現在放送されているNHK連続テレビ小説「花子とアン」はご覧になっていますか?
「花子とアン」は『赤毛のアン』をはじめ、多くの英米文学を名翻訳で届けた村岡花子さんの、波乱万丈の半生を描いたドラマです。

ドラマの原案は、村岡花子さんの孫に当たる村岡恵理さんが執筆された評伝『アンのゆりかご 村岡花子の生涯』(新潮文庫/平成23年)。
村岡花子さんは関東大震災、太平洋戦争と続いた激動の時代を生きた女性で、生涯に刊行した翻訳書は、モンゴメリの「アン・シリーズ」をはじめ、のべ400冊を超えています。

『赤毛のアン』は翻訳家である村岡さんが昭和14年、戦争へと向かう不穏な時勢に、カナダ人宣教師から友情の証として贈られたルーシー・モード・モンゴメリ著の『Anne of Green Gables』という本を翻訳したものです。空襲が続く戦火の中、彼女は命がけで原書と原稿用紙を守り「多くの人に明日への希望がわく物語を届けたい」と、翻訳を続けました。
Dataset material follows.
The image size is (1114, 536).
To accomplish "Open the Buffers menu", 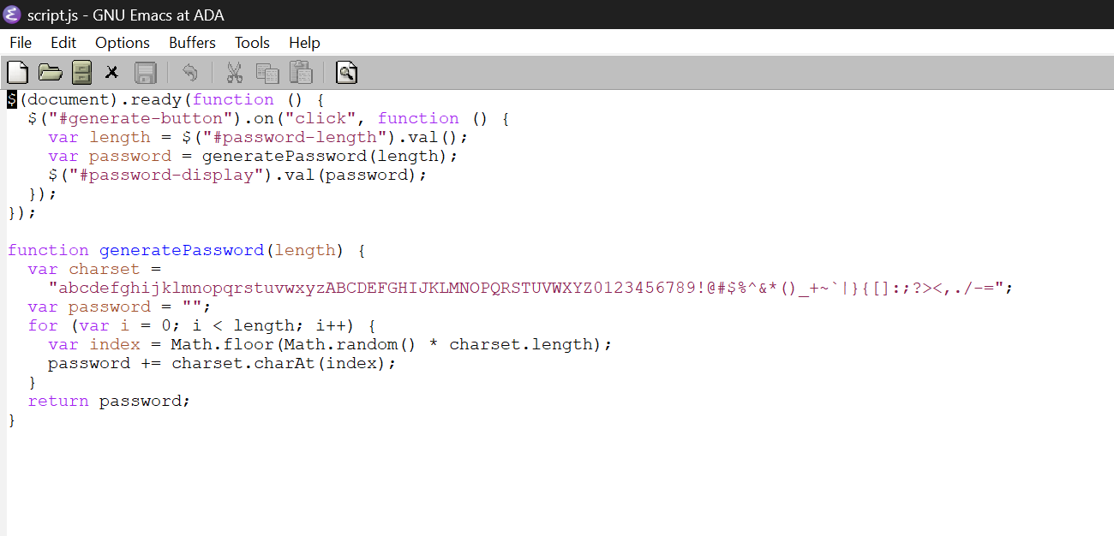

今回はそんな、「花子とアン」に関係する人々を少しだけ、ご紹介したいと思います!

 

アンの作者モンゴメリと、村岡花子の「孤独と魅力」

まず『赤毛のアン』の作者である「ルーシー・モード・モンゴメリ」(1874~1942)をご存知ですか?

モンゴメリは小説を22冊出版しているのですが、彼女の生き方は、物語の主人公たちに、度々投影されています。
とがったあご、青白い顔、そばかす、やせた体、時に濃い色に変わる灰色の瞳――これらはいずれも少女時代のモンゴメリと「赤毛のアン」の主役であるアン・シャーリーに共通する特徴です。

モンゴメリは9歳の時に初めて詩を書いて以来、たゆまぬ創作を続け、常に作家への道を目指してひたすら突き進んだ女性です。他の仕事に従事していても、牧師の妻になっても、子どもが生まれても、作家として成功するための勉強を怠ることはありませんでした。

しかし同様に、家族に縁の薄い人でもありました。母とは幼い頃に死別、厳格な祖父母に引き取られ、育てられる。10代の一時期、父の再婚家庭で過ごしてみるものの、しっくりいかない。モンゴメリもアンも悲しい小説を好み、王女や殺人や溺死が出てくるお話を書いていたことも共通しています。そして、とても豊かな感受性や美しいものを愛でる心を持ち、愛にあふれる家庭に憧れていました。